Reproducibility of the estimated expression times for the ribosomal protein genes
We also applied our fitted model based on the microarray data of r-protein gene expression profiles directly to the independent RNA-Seq data [16] more densely sampled but with fewer points. The Pearson correlation coefficient between the estimated peak times from RNA-Seq data [16] and microarray data respectively were calculated. A high and significant Pearson correlation coefficient would indicate the reproducibility of our fitted model, and vice versa.
Supporting Information
All relevant data and methods are within the paper and its supplementary materials, as well as on the supporting website: http://moment.utmb.edu/ribosome.
Supplementary Tables
S1 Table. Timing of expression of 187 ribosomal proteins and proteins associated with the mature ribosome.
S2 Table. GO Term enrichment analysis and annotation of the proteins not incorporated into the mature ribosome proteins.

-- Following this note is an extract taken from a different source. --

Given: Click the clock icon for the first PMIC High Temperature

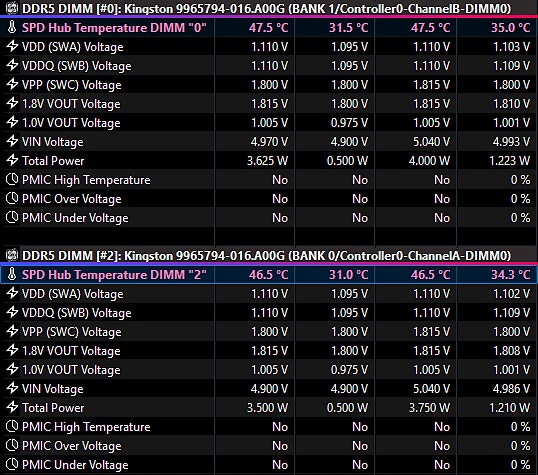Looking at the screenshot, I should [12, 179].
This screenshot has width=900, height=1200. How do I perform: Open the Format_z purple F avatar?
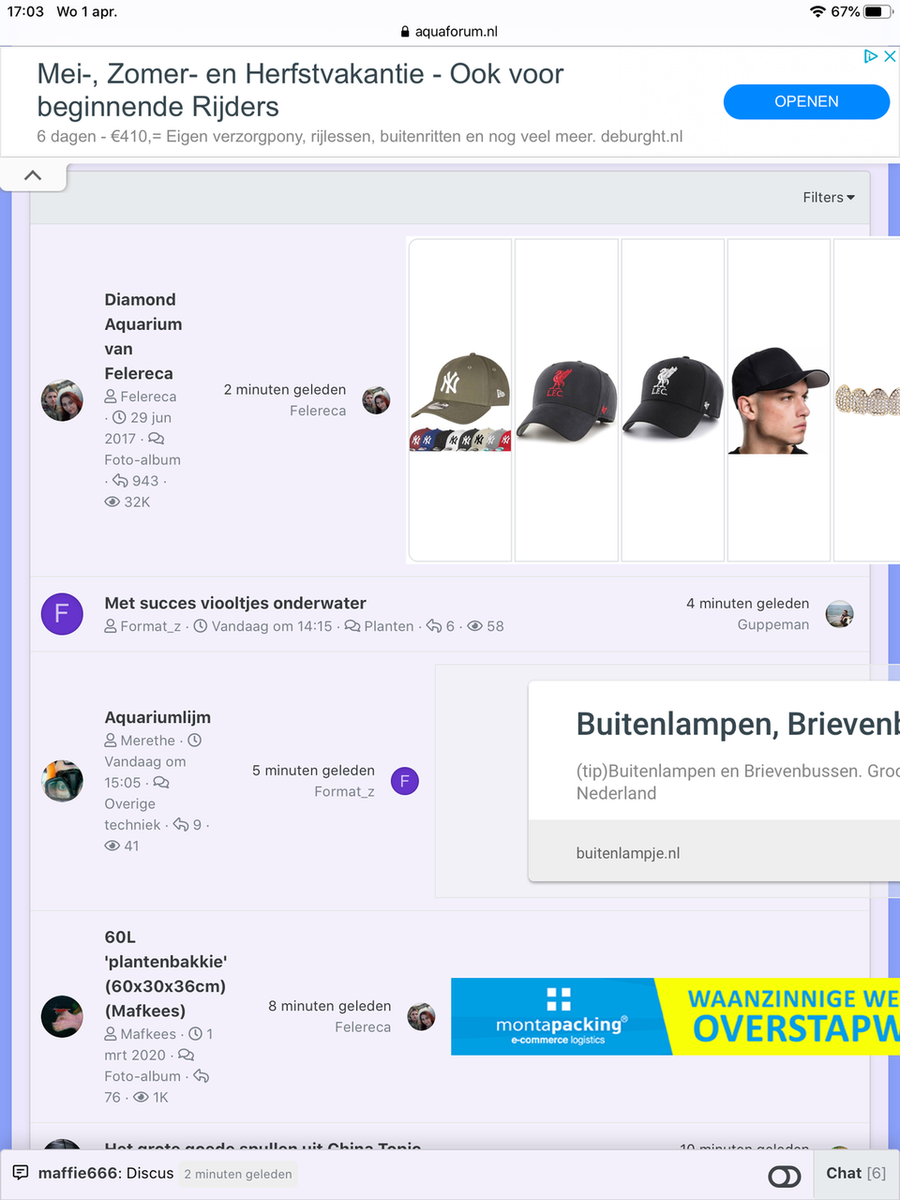(x=62, y=614)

S3 Table. The Pearson, Kendal and Spearman correlation coefficients versus angle thresholds between the difference in mass center of each pair of proteins (dr) under a specific angle threshold and the difference of protein transcription peak timing (dt) in whole ribosome structure.
S4 Table. The regulatory elements involved in regulation of ribosomal genes. Column 1, motif logo and the regular expression defining the motif; column 2, number of genes containing the motif; column 3 and 4 are averaged times of expression for genes with and without motif, respectively; column 5, P-value of t-test (top line) and Wilcoxon rank sum test (bottom line) of the difference in expression time between genes with and without motif; column 6, P-value of t-test and Wilcoxon rank sum test between motif locations of early (earlier than 75 min) and late (later than 75 min) genes; column 7, Pearson correlation coefficient between expression times and distances from motif to coding sequence; Column 8, significance of the correlation between motif location and expression time.
S5 Table. RNA-seq based timing of expression of 187 ribosomal proteins and proteins associated with the mature ribosome.
S6 Table. Description of the compared 10 datasets. Correlation of expression profiles of ribosomal genes among themselves and with other genes in different datasets.
Supplementary figures
S1 Fig. The consensus meta-profile (in red) fitted to the expression profiles of 187 ribosomal proteins and associated genes in the YMC microarray dataset. The meta-profile is used for the down-stream time shift estimation of each gene’s expression peak by sliding with an increment of one time unit.
S2 Fig. Histogram of the correlations of the expression profiles of 320 genes annotated with GO term “ribosome” (GO:0005840) with the averaged expression profile over the selected 114 genes encoding the co-expressed proteins associated with ribosome assembly. The genes with the high correlation as indicated by the red square were selected in this study.
S3 Fig. The strong modulation of r-protein gene expression observed in yeast metabolic cycle dataset, compared to other datasets of yeast cell cycles.
S4 Fig. The timing error depends on the profile quality, where the high correlation leads to less error. X-axis: correlation (C) between model and data. Y-axis: standard deviation of timing in simulated profiles in one unit of cycle length (300 min). Points: 5,100 individual simulated profiles.
S5 Fig. Lack of significant correlation with linear position along the rRNA. (a) 25S rRNA (b) 5S rRNA; (c) 5.8S rRNA; (d) 18S rRNA.
Acknowledgment
We thank Ben Tu for fruitful discussions, Chuanying Chen and B. Montgomery Pettitt for structural visualization discussion and Heather M, Lander for comments and editing of the manuscript.